The MSCI Emerging Markets Index of shares is up 7.2 percent this year through the end of last week, after plunging 5 percent in 2013. A Bloomberg gauge tracking 20 emerging-market currencies has fallen 0.8 percent since Dec. 31, extending last year’s 7.2 percent drop.
The yen traded at 102.40 per dollar as of 8:30 a.m. Monday in Tokyo, up 2.8 percent this year.
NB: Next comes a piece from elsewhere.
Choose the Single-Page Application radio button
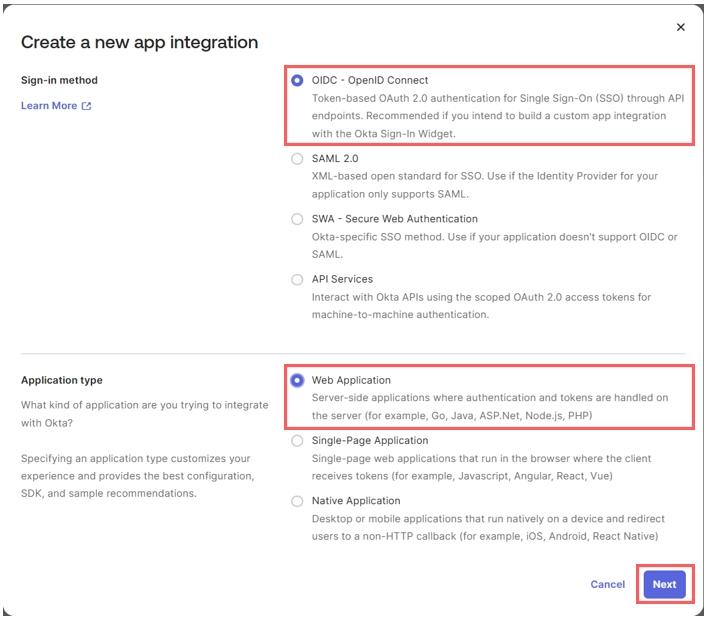 pos(297,440)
The currency weakened 18 percent in 2013, the sharpest annual drop since 1979.
Japan posted a current account deficit of ¥399.1 billion in June, Finance Ministry data showed Aug. 8. The shortfall in the unadjusted current account is the first since January and the deficit for the first half widened to ¥508 billion, compared with ¥79 billion in the second half of 2013.
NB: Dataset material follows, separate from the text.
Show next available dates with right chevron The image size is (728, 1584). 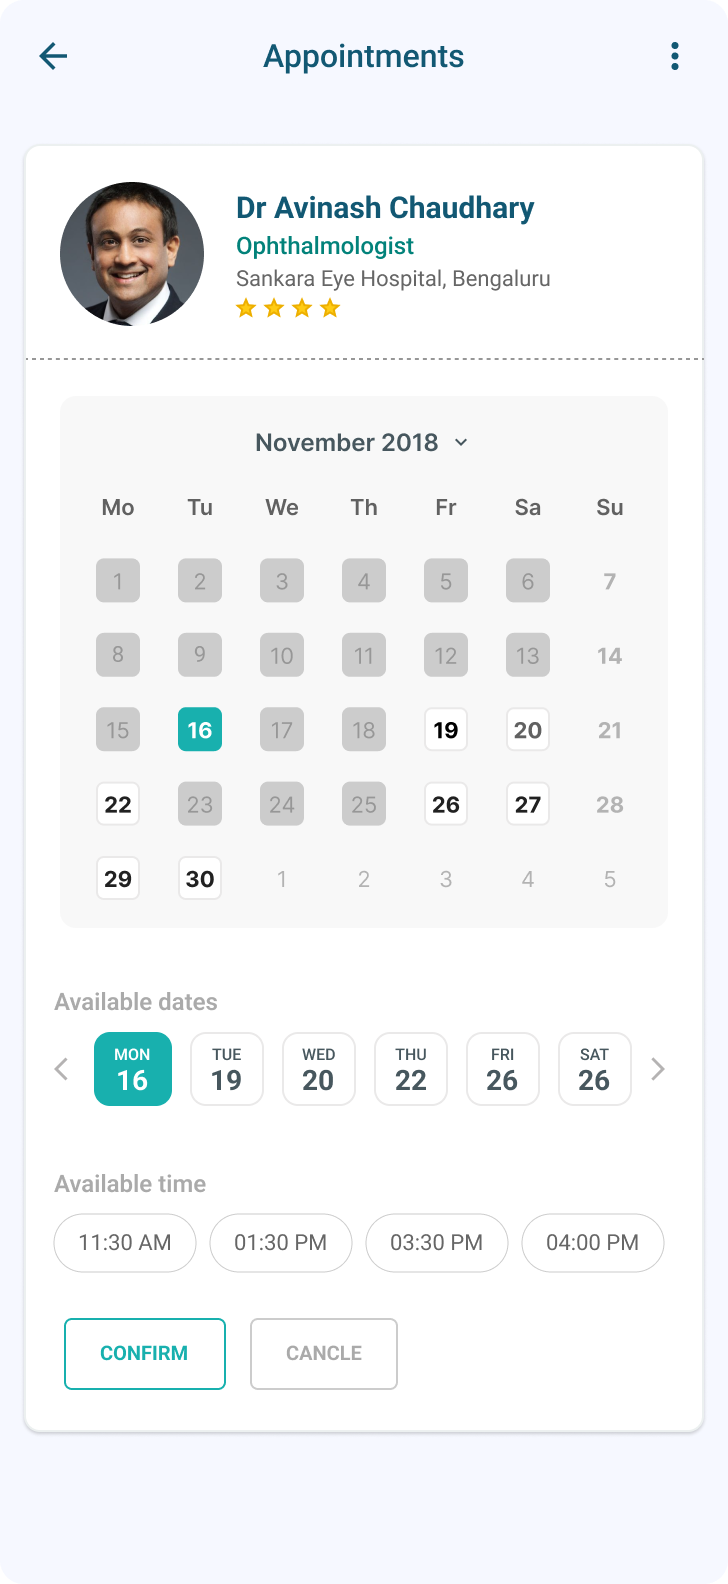[657, 1069]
The nation’s external position and exchange rate are “broadly in line with the fundamentals over the medium term,” International Monetary Fund First Deputy Managing Director David Lipton said on May 30.
“Japan’s current-account surplus has been taken for granted, as if it will continue forever,” Kato said. “While the IMF’s assessment is that the current level of the yen is appropriate, that level may change over time if the current-account deficit continues.”
Prime Minister Shinzo Abe is urging the ¥126.6 trillion Government Pension Investment Fund to alter its asset mix and buy more stocks and foreign assets.
The world’s largest pool of retirement savings will pare domestic bonds to 40 percent of holdings and boost local stocks to 20 percent, according to the median estimate from a Bloomberg survey of analysts in May. That would require selling ¥19.5 trillion of bonds, calculations by Bloomberg using the fund’s holdings at the end of March show.
“It’s desirable for GPIF to diversify its portfolio, but safety also has to be taken into consideration,” Kato said. “Marginal investments into emerging markets are acceptable, but because these markets are smaller and more volatile, the core of foreign investments should be in developed nations,” Kato said.
The shift to foreign assets will weaken the yen, though it’s hard to say to what extent, he said.
Kato served at the Finance Ministry for three decades and held jobs including vice finance minister for international affairs, the No. 1 currency position. He was the IMF’s deputy managing director for six years until 2010.